The downturn was characterized by broad-based selling, sparing very few sectors. The Nifty Metal index was the primary outlier on the downside, crashing 3.31 percent. Other sectors followed suit, with Nifty Realty falling 2.23 percent and Nifty Commodities dropping 2.24 percent. The FMCG, Oil & Gas, and Energy indices also recorded losses ranging from 1.6 percent to 2 percent.
Stock Performance: Gainers and Losers
The Sensex pack was dominated by bears. Major heavyweights, including HUL, Tata Steel, TCS, HDFC Bank, and Infosys, ended the session in negative territory. Even the previously resilient IT sector saw its index fall by 1.8 percent during early trade.
- Top Losers: Notable declines were seen in Power Grid, BEL, Asian Paints, M&M, and ICICI Bank.
- Top Gainers: In a rare show of strength, Bajaj Finance and SBI were the only stocks in the Sensex pack to finish the day in the green.
The carnage extended to broader markets as well. The Nifty Midcap 100 tumbled 1,032.85 points, or 1.71 percent, to 59,438, while the Nifty Smallcap 100 retreated 1.79 percent to close at 17,032.90.

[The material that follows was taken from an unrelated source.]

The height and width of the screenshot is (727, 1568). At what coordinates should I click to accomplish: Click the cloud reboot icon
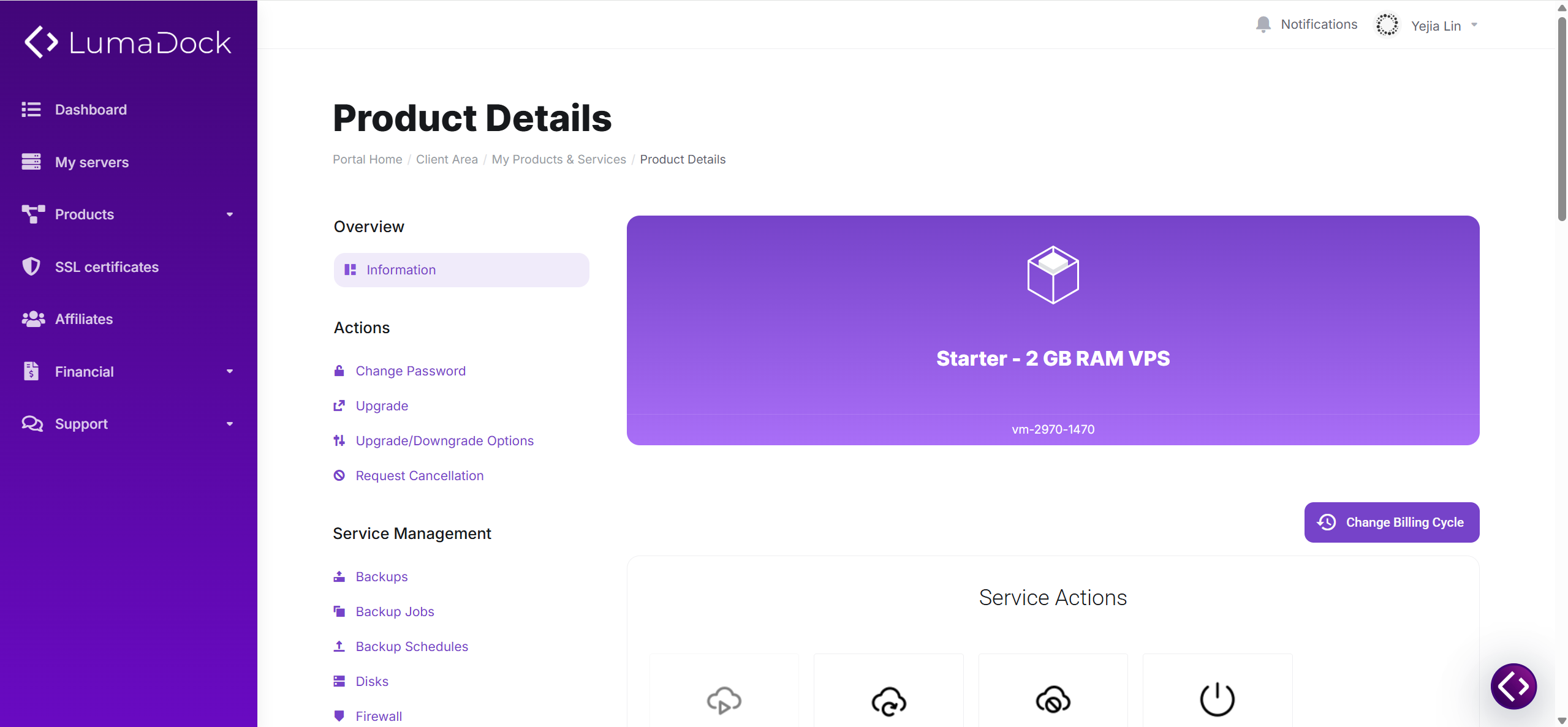pos(888,701)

Technical Analysis and Global Factors
Market analysts pointed toward weak global cues, particularly from the US, as the primary catalyst for the morning’s gap-down opening. Rupak Dey, Senior Technical Analyst at LKP Securities, noted that the India VIX, a gauge of market volatility, has once again crossed its 200-day moving average (DMA). This crossover typically indicates growing fear among participants.
“Support for the Nifty currently stands around the 25,500 mark,” Dey observed. “If this level is decisively broken, we could see the index testing 25,000. On the upside, 25,800 remains a significant resistance level.”
External pressures were further compounded by rising energy costs. At the time of the market close, Brent Crude was trading 0.55 percent higher at $68 per barrel, while WTI Crude rose 0.5 percent to $63 per barrel.
Institutional Activity
Despite the local sell-off, Foreign Institutional Investors (FIIs) remained net buyers for the fourth consecutive session, purchasing approximately ₹944 crore in the cash market. When including index and stock futures, their net total reached roughly ₹429 crore. Conversely, Domestic Institutional Investors (DIIs) turned net sellers after two days of buying, offloading shares worth approximately ₹125 crore.